第754章 叫得亲昵
    画像是画像,真人是真人,不能说一模一样,只能说毫不相干。

    按常理来说,一国公主,那是何等的金贵,皮肤细白,这是一定的,可陆婠偏就相反。

    儿时的她确实白,不仅白,还胖,又能吃,又能睡,除了头发稀少,几乎没什么烦恼。

    也是因为头发稀少,游历时,娘亲告诉她,头发太少,不宜扎两束,干脆全部拢在一起,在头顶盘一个发包,发量看着还有那么些。

    后来,这发包就成了她的日常发髻,随着年岁渐长,那发包也越来越乌黑,越来越密致。

    陆婠顺利入城,先在城中转了一圈,探听到一些消息,之后她寻了一家客栈住下。

    与此同时,阿瑟一路快马扬鞭,终于到了弥国都城。

    进城门后,便看到城门卫手拿画像不问过往男子,专盘问年轻女子,便知这些人还未捉到陆婠。

    头一日,他在市井探知风向,并寻找陆婠的踪迹,可市井间的传闻,真假混杂,很难获悉可靠消息。

    次日,他从客栈出来,也不探消息了,只在一条道上闲走,通往皇宫的主道,从街头走到那街尾,再从那头回走到这头。

    好在主道人多,没人在意一个来来回回之人,走累了,他便寻一个台阶坐下。

    按眼下境况来看,那丫头只要还在城中,就一定会在皇宫前盘桓。

    然而,就这么过了两日,阿瑟没有见到陆婠。

    雨季多阴天,这日天气阴沉得厉害,街上出摊的不多。

    他走到街尽头,再往前就是宫城,于是抬头看了看天,像是会有一场大雨。

    就在他迟疑着要不要先回住处时,“啪嗒,啪嗒”,雨点落下,打在屋檐、绷架、路面上,先时雨点很小,小到一滴一滴数得过来似的。

    也就一眨眼的功夫,密密麻麻下大了,连成一片。

    一个个路人冲到街道两边的屋檐下避雨,跺跺脚,拂拂衣袖,再“哎呀呀”叹一声,男男女女说起话来。

    “这雨下得不是时候。”

    “未带油纸伞,只能等雨停。”

    “我院子还晾晒着野菜,这雨落得太急。”

    “不知几时能停……”

    一阵风来,“叮铃铃”的清音从雨幕传来。

    碎碎的人声仍在继续,阿瑟抬眼,循着那轻音看过去。

    长街对面的屋檐下,立着一个身着道袍的高个少女。

    少女肩上挂着褡裢,一手持幡旗,一手持三清铃,道袍齐至小腿肚,裤脚束着,脚踏一双黑布鞋,妥妥一个摇铃算卦的扮相。

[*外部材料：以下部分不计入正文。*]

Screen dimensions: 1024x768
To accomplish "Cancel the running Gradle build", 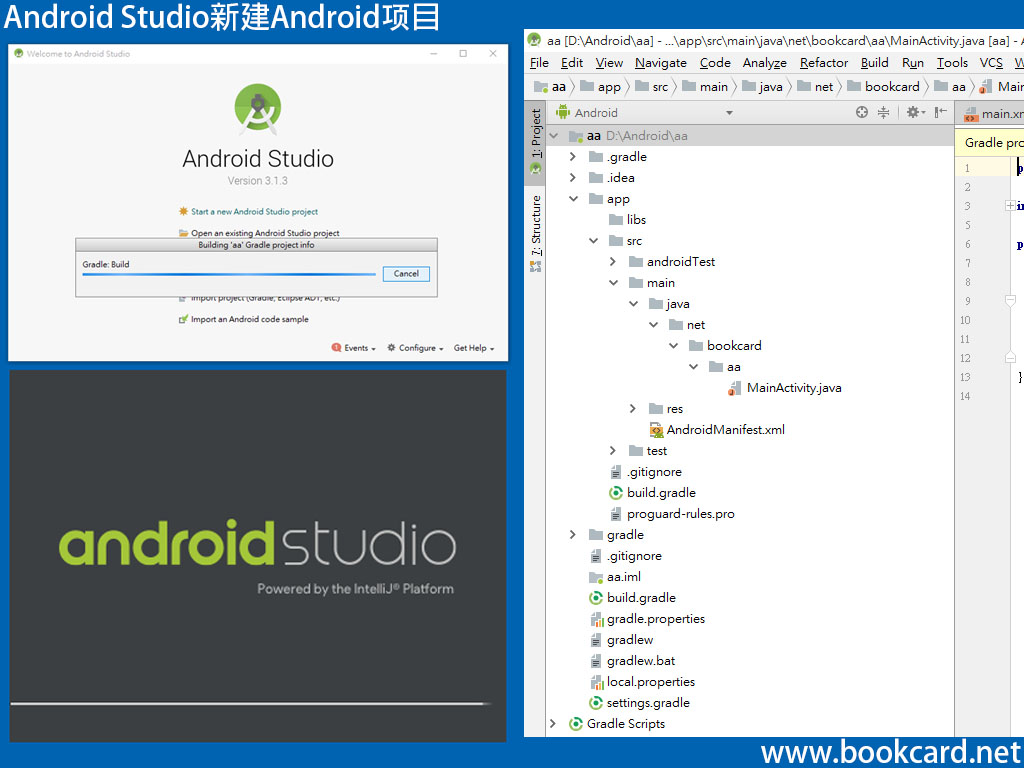I will [405, 273].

    她的肩头被雨水洇湿,鬓边的碎发也湿了,黏在腮颊,她却浑不在意,弯着腰,探着脖,看屋檐下的两个老头下棋。

    其中一个老头刚落子,她便急得跌脚,手上的三清铃“叮叮当当”响。

    “哎呀——哎呀呀——老叔,不能下这儿。”少女急说道,“您要落那里,白棋一掐,您这整个右上角全死,劫都劫不到!”

    老头见是一小丫头,并不当回事地说道:“小丫头懂什么。”

    “怎么不懂。”她指向棋盘,“这儿明明可以断,黑棋一断,这两颗白子就成了孤棋。”

    她再往另一个方向指去,“从这儿飞过去,它要敢应,您就顺势一扳,他要不应……”

    老头笑道:“他要不应,那我这不就单官了?”

    “单官也比您送死强,您刚才那步棋,就是白白给人送子。”

    另一老头“哎、哎”两声:“观棋不语,真君子。”

    少女嘿嘿笑道:“我不做君子。”

    两个老头笑着指向少女。

    少女似是感觉到有人看她,抬起头往四周看,在看向对面时,眼睛定住,不动了。

    那双清亮的眼睛在一瞬间的惊愣后,迸发出惊喜。

    她挥动右手,手上的铃儿跟着响:“哥——”

    阿瑟笑着回应她,准备过街,到她身边,谁知她快他一步,已朝他奔来。

    陆婠冒雨跑到街对面,来不及拂身上的雨渍,先看向她大哥:“你怎么……”她顿了一下,又道,“特意寻我来的?”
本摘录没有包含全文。